* **Directions**
Transcribe word for word the lines below from the line with "Improve Thermal Performance" through the line with "electrical damper rotary", ends included.

(Beginning of Task input)

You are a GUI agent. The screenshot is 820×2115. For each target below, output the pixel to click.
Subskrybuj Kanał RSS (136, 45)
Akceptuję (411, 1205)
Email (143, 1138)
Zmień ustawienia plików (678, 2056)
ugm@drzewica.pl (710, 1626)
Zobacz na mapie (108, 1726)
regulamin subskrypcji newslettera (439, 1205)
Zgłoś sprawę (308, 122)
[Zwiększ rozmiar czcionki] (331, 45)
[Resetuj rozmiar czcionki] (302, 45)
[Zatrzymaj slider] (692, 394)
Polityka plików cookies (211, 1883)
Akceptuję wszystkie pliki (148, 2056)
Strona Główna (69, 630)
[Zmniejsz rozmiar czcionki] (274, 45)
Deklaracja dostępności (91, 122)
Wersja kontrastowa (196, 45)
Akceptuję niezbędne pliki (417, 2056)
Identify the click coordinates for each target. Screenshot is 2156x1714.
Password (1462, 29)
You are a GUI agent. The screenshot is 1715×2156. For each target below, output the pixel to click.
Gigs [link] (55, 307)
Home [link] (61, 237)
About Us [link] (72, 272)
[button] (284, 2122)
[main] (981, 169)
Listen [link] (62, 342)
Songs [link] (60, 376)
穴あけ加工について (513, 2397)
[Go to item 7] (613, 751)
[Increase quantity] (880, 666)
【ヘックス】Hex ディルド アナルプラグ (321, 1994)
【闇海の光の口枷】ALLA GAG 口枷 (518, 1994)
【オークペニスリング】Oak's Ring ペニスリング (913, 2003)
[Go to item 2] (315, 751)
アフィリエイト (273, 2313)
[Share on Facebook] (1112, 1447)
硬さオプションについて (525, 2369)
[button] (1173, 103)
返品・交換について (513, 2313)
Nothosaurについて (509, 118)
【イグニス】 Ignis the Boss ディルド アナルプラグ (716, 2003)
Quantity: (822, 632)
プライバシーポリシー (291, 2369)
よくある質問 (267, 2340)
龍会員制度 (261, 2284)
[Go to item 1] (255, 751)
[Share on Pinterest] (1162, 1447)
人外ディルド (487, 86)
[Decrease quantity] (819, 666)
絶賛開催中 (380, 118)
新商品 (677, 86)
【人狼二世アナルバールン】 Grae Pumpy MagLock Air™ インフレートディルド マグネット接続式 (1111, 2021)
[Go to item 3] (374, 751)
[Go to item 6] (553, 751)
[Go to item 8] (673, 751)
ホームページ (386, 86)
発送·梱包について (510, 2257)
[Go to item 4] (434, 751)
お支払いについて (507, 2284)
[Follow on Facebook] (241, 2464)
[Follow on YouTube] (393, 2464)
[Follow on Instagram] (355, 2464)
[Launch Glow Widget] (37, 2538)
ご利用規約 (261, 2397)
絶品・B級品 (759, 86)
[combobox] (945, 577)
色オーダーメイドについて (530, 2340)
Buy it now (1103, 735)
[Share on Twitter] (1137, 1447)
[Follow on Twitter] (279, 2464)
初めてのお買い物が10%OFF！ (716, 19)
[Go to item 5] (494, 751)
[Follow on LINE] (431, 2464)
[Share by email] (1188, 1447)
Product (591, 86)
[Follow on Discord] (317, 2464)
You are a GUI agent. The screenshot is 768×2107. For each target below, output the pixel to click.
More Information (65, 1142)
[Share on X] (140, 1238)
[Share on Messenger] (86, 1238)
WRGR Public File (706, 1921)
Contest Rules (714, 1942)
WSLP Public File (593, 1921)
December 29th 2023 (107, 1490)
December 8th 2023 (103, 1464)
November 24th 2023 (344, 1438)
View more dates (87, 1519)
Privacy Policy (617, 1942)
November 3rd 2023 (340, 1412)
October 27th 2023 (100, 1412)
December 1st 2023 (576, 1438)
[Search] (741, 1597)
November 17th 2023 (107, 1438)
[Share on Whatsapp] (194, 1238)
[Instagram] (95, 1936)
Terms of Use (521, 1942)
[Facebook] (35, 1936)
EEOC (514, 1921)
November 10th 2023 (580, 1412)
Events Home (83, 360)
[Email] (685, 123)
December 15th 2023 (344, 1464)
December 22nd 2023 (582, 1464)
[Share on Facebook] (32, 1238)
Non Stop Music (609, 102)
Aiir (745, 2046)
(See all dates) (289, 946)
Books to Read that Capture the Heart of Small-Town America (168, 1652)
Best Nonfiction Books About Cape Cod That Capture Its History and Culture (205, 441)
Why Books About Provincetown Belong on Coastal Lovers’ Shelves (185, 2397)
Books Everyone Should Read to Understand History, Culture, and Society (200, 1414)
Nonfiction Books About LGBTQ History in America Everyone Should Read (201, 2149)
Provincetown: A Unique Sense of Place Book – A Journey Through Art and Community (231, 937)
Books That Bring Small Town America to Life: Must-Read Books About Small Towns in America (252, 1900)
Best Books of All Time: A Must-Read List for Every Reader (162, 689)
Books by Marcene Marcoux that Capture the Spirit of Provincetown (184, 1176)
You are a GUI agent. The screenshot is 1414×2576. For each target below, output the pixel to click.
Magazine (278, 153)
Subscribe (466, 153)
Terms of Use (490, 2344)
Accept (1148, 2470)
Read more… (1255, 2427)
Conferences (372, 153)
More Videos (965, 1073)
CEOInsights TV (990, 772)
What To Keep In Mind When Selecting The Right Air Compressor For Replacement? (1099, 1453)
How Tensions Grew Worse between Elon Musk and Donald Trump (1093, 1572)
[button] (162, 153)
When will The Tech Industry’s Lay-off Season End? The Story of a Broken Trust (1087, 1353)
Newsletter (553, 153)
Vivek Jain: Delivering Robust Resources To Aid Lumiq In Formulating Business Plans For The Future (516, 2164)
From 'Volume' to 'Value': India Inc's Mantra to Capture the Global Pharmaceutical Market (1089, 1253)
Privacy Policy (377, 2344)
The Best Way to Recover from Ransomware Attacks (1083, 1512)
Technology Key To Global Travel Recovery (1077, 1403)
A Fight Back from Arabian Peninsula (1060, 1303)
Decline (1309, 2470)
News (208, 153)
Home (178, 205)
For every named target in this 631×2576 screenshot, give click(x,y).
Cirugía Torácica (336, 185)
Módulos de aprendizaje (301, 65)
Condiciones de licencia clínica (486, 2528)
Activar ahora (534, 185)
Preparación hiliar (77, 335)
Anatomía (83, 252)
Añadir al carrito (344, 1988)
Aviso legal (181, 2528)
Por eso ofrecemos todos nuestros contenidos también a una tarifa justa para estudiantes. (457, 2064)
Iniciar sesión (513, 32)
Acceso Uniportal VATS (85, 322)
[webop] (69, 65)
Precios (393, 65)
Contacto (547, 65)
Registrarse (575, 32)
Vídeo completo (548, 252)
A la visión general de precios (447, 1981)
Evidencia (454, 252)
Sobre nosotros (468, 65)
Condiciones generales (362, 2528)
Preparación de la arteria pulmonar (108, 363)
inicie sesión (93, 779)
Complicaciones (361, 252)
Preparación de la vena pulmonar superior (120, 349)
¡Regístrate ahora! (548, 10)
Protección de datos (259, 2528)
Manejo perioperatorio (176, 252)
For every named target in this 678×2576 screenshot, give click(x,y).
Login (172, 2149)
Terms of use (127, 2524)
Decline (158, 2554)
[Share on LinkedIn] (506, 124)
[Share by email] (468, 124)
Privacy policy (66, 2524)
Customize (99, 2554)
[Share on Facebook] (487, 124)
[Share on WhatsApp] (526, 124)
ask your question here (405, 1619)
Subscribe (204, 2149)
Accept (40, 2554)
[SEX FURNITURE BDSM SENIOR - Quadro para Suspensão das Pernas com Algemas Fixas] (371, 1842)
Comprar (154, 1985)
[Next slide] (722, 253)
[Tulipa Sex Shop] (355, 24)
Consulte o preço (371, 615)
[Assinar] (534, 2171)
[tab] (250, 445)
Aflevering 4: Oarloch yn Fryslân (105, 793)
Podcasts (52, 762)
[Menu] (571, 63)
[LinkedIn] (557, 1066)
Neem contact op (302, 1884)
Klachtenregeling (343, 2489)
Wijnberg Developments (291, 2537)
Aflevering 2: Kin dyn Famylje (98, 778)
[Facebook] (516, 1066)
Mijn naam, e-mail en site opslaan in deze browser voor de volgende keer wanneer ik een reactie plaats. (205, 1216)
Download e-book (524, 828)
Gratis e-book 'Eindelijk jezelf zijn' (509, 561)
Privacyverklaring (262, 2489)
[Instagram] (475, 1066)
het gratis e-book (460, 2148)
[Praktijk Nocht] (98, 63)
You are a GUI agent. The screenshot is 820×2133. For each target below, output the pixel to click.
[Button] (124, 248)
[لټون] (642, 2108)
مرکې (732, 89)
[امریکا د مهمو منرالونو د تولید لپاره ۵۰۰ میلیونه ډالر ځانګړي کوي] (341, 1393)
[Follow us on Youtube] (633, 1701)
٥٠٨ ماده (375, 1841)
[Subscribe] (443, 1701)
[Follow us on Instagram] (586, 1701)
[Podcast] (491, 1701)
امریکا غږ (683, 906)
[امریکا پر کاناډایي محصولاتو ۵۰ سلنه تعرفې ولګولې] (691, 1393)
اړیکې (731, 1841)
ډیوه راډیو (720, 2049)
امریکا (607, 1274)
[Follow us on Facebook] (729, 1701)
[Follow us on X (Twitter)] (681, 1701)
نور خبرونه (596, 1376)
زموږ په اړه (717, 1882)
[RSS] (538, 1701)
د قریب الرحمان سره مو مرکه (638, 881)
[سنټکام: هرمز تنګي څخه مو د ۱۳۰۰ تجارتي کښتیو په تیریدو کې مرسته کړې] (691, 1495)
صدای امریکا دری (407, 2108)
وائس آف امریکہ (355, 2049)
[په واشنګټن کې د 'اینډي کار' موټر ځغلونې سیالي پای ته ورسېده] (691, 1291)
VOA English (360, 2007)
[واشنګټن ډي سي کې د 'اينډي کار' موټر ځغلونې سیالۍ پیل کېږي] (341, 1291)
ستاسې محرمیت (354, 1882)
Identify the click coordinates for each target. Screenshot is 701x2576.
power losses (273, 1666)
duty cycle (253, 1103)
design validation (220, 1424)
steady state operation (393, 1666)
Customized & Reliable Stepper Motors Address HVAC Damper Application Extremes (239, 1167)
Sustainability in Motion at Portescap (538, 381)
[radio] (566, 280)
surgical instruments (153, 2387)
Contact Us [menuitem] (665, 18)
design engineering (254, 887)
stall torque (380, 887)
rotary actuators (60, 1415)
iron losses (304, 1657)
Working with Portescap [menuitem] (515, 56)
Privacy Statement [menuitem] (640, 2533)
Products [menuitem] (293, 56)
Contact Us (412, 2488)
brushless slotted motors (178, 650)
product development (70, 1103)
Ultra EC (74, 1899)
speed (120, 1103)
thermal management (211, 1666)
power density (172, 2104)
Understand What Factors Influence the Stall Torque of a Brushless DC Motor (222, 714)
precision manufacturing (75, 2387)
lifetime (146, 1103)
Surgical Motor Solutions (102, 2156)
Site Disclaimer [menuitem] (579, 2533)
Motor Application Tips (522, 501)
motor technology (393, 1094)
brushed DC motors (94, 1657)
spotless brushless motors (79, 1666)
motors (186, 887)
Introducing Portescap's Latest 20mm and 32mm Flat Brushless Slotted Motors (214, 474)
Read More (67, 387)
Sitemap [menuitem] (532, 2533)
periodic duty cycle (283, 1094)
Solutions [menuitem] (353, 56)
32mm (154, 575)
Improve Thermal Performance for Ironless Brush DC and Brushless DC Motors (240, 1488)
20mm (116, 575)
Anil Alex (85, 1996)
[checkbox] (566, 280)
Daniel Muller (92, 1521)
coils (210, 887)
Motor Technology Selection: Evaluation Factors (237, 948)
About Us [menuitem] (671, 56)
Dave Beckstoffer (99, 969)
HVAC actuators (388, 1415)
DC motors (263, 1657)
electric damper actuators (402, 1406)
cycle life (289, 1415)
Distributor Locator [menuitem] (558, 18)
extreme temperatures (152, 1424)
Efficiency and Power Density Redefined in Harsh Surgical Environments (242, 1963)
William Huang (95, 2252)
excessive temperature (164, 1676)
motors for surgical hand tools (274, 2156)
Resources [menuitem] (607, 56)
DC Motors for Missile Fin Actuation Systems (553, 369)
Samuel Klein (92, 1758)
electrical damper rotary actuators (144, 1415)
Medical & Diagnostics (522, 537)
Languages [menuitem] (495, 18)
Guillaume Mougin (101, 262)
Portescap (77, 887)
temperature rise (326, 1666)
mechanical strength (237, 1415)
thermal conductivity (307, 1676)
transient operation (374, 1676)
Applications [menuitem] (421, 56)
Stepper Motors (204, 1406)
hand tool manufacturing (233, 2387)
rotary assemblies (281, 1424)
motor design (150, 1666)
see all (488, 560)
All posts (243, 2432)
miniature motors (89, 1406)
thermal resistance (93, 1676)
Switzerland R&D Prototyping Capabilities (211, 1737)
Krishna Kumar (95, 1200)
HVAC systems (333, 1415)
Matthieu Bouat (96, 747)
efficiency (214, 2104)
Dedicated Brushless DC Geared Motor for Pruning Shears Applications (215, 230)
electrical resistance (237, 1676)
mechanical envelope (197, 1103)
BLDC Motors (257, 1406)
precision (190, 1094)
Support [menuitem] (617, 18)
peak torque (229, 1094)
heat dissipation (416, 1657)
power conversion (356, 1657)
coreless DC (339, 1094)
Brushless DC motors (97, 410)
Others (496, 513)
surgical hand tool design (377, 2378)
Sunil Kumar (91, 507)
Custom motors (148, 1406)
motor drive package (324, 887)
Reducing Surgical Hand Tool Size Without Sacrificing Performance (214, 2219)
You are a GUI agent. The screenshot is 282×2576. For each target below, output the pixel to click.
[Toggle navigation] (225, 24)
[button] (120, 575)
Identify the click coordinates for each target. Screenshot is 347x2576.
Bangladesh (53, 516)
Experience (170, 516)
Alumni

(End of Task input)

* **Output for this task**
Improve Thermal Performance for Ironless Brush DC and Brushless DC Motors (240, 1488)
20mm (116, 575)
Anil Alex (85, 1996)
[checkbox] (566, 280)
Daniel Muller (92, 1521)
coils (210, 887)
Motor Technology Selection: Evaluation Factors (237, 948)
About Us [menuitem] (671, 56)
Dave Beckstoffer (99, 969)
HVAC actuators (388, 1415)
DC motors (263, 1657)
electric damper actuators (402, 1406)
cycle life (289, 1415)
Distributor Locator [menuitem] (558, 18)
extreme temperatures (152, 1424)
Efficiency and Power Density Redefined in Harsh Surgical Environments (242, 1963)
William Huang (95, 2252)
excessive temperature (164, 1676)
motors for surgical hand tools (274, 2156)
Resources [menuitem] (607, 56)
DC Motors for Missile Fin Actuation Systems (553, 369)
Samuel Klein (92, 1758)
electrical damper rotary actuators (144, 1415)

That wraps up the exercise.